╭─ Information given

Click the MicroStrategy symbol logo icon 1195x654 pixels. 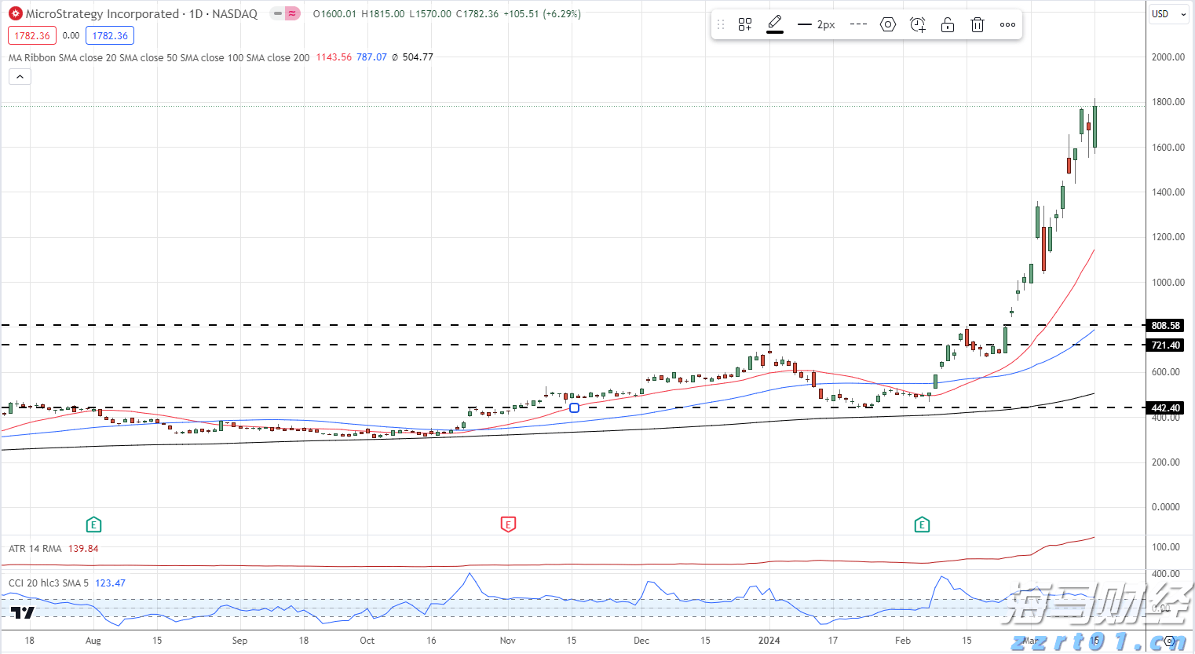pos(14,13)
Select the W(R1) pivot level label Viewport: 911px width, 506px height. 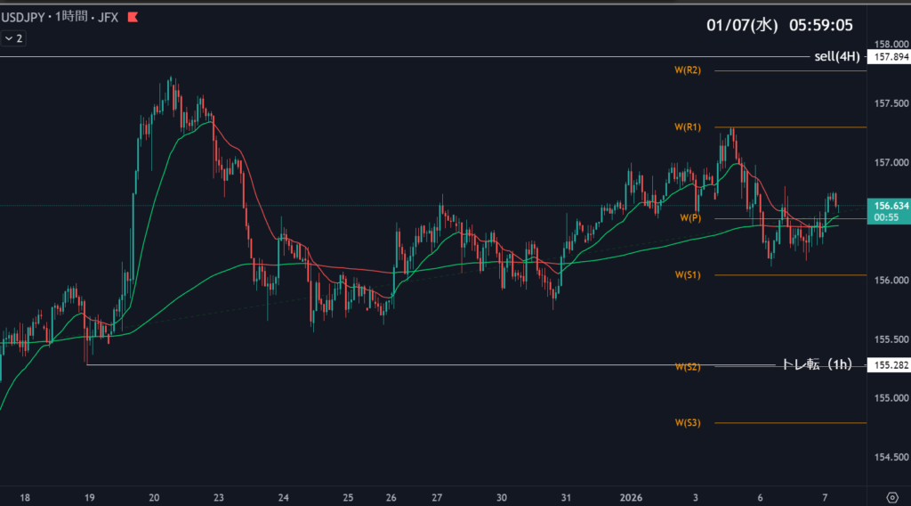688,127
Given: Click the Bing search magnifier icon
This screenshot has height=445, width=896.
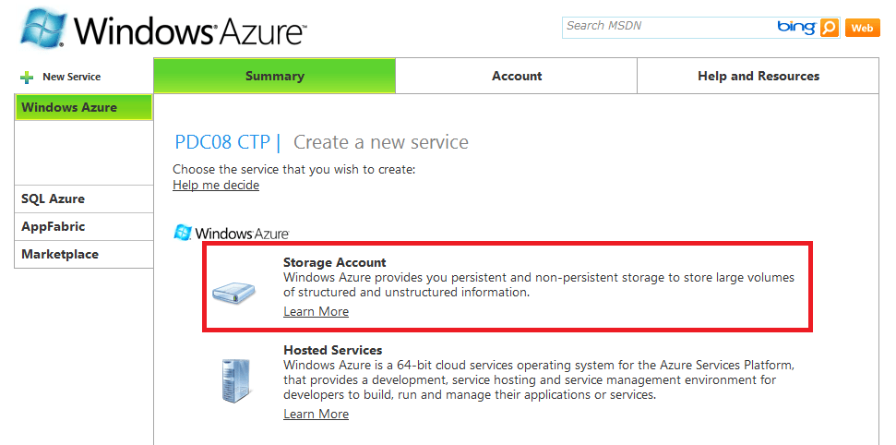Looking at the screenshot, I should coord(829,28).
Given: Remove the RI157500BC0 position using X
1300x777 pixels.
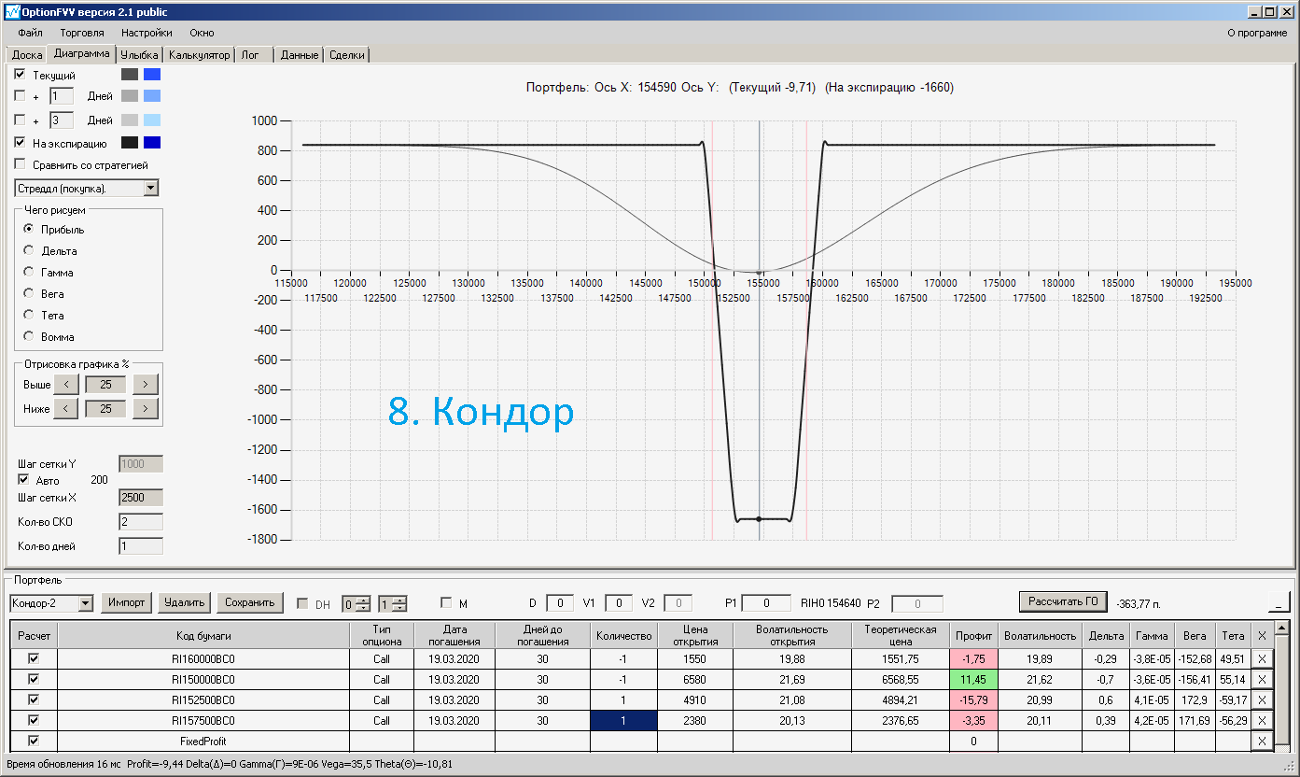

╰─

=== Description of the task ===
Repeat, exactly and with no pictures, each line from the line that holds "Given: Click the Bing search magnifier icon" through the last line of the records above.

=== Your solution ===
Given: Click the Bing search magnifier icon
This screenshot has height=445, width=896.
Looking at the screenshot, I should coord(829,28).
Given: Remove the RI157500BC0 position using X
1300x777 pixels.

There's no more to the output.